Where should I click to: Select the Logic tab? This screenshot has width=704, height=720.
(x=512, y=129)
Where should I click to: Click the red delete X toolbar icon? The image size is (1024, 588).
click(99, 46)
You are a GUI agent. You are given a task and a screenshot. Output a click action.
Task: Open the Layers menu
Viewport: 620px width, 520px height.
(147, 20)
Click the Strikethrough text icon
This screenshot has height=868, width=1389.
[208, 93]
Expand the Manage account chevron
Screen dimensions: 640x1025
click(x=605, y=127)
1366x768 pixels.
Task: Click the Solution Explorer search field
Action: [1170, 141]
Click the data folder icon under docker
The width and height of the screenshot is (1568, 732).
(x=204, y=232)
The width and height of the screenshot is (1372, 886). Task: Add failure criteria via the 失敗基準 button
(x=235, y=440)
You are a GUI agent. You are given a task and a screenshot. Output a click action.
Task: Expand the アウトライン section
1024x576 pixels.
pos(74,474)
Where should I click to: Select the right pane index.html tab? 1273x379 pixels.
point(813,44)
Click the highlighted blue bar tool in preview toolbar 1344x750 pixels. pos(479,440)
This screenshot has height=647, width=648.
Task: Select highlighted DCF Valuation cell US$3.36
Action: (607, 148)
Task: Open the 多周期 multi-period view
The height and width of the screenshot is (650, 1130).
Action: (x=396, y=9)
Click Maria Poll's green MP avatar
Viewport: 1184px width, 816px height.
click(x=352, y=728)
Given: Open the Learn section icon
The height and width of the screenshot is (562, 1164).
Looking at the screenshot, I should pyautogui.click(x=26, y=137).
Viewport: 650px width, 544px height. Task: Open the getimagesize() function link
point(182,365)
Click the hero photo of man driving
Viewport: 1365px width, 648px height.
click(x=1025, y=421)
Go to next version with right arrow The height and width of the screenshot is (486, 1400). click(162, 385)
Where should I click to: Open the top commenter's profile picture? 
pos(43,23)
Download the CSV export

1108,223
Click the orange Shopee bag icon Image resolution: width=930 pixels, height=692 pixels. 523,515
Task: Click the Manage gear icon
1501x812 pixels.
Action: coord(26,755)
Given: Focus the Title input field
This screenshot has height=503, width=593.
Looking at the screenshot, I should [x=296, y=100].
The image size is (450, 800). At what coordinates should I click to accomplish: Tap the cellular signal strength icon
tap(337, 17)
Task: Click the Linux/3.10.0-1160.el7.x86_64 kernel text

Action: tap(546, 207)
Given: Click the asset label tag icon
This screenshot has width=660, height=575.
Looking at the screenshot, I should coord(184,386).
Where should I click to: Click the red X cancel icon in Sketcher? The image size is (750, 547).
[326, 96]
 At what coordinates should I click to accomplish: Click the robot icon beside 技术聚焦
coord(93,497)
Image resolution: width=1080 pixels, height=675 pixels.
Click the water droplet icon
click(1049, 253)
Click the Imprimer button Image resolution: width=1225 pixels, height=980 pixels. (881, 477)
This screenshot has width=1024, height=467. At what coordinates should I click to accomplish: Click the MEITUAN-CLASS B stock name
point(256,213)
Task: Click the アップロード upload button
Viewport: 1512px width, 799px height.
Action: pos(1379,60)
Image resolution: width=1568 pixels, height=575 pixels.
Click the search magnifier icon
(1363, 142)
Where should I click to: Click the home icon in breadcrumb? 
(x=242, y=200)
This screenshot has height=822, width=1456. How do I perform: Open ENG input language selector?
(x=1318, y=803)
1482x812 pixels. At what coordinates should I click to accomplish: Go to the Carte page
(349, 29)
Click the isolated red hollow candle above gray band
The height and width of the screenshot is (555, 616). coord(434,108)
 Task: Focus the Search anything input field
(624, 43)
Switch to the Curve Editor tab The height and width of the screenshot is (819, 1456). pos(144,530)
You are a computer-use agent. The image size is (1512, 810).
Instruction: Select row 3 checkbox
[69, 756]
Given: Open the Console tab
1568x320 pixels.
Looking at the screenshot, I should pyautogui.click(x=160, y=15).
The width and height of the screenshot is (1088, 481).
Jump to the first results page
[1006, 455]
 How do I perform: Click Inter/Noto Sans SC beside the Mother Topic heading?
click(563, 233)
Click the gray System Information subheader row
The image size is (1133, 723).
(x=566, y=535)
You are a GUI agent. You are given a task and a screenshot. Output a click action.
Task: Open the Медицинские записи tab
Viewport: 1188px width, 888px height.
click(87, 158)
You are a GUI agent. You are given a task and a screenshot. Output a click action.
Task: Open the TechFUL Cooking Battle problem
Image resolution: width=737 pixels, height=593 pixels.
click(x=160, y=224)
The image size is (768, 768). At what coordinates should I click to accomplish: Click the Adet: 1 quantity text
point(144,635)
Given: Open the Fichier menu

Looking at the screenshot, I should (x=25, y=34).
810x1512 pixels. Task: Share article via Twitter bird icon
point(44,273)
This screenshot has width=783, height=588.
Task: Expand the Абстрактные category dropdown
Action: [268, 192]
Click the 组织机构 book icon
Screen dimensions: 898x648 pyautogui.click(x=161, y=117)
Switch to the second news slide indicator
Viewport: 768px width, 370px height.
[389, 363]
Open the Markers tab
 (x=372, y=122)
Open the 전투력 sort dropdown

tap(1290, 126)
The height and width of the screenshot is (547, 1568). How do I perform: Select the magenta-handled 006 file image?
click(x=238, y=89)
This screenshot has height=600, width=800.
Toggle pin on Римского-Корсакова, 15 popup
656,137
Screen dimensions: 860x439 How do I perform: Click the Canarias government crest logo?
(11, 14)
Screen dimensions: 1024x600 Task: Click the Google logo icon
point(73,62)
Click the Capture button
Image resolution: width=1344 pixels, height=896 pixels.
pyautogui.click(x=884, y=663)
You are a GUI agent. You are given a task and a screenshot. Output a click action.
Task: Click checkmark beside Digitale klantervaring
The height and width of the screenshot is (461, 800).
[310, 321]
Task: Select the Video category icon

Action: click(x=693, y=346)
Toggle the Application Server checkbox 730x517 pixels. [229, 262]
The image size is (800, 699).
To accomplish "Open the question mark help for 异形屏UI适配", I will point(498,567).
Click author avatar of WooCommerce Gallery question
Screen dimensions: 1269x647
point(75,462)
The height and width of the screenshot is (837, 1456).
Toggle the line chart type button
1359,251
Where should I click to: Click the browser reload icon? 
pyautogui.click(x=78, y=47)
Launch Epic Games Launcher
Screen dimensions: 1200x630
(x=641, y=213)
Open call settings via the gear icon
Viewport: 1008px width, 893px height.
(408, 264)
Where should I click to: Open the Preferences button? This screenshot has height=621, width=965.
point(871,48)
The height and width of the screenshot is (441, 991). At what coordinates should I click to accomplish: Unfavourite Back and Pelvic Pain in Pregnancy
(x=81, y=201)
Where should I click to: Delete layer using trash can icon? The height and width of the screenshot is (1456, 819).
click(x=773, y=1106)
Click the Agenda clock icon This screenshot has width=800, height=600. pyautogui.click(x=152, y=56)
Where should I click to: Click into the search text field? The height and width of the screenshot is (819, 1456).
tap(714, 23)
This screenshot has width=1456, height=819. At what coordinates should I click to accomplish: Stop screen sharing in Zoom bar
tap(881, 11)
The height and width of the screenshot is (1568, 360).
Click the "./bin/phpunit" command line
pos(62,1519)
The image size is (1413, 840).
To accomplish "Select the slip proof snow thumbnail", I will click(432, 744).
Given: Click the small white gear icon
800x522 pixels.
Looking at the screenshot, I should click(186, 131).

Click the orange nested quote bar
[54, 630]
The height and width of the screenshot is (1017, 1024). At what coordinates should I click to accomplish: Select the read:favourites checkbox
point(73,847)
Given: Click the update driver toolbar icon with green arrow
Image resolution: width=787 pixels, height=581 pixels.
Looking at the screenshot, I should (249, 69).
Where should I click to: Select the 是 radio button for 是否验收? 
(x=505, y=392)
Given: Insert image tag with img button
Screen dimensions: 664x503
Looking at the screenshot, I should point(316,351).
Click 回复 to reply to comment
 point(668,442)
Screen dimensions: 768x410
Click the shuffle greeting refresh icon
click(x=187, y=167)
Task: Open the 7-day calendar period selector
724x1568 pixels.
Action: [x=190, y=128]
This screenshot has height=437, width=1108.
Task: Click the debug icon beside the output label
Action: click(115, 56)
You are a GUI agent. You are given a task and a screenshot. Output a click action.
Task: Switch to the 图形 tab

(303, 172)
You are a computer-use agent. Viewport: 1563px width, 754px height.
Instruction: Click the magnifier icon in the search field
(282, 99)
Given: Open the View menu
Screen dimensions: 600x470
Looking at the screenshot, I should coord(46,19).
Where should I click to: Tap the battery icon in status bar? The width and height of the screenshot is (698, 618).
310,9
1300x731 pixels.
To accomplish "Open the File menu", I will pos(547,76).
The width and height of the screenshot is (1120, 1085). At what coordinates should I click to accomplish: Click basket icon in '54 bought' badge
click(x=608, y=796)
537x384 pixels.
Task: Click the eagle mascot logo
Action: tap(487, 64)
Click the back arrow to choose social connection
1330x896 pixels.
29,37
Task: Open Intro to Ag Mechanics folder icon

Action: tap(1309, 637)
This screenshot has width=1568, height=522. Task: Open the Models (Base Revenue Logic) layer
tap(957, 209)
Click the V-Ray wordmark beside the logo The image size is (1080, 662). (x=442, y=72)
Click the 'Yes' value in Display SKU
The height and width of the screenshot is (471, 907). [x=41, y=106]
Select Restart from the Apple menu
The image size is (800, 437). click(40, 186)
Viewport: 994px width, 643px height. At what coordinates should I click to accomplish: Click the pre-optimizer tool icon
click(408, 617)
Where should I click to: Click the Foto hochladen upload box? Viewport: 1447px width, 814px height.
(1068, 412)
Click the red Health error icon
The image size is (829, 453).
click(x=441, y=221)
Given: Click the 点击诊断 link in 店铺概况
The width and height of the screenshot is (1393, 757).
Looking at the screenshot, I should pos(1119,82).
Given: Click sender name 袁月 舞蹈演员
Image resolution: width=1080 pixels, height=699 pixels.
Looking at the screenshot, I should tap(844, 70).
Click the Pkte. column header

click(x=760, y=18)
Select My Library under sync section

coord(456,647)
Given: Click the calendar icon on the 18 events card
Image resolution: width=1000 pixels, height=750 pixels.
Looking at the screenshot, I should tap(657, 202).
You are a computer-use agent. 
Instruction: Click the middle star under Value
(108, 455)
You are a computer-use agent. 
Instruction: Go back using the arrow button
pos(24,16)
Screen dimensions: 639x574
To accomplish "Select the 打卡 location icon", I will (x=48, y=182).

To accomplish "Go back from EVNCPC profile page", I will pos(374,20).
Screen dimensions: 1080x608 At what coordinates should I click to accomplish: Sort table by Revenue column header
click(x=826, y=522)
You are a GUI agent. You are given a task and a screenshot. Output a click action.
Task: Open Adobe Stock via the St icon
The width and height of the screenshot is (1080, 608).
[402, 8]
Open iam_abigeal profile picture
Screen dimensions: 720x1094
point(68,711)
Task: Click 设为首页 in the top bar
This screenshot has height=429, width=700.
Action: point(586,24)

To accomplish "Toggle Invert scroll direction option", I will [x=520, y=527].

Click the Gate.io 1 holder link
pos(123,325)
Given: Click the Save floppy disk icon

——

Instructions to follow: Please find all lines of the entries that hold the string "green" and copy them.

Problem solution:
Click Maria Poll's green MP avatar
Given: Click the update driver toolbar icon with green arrow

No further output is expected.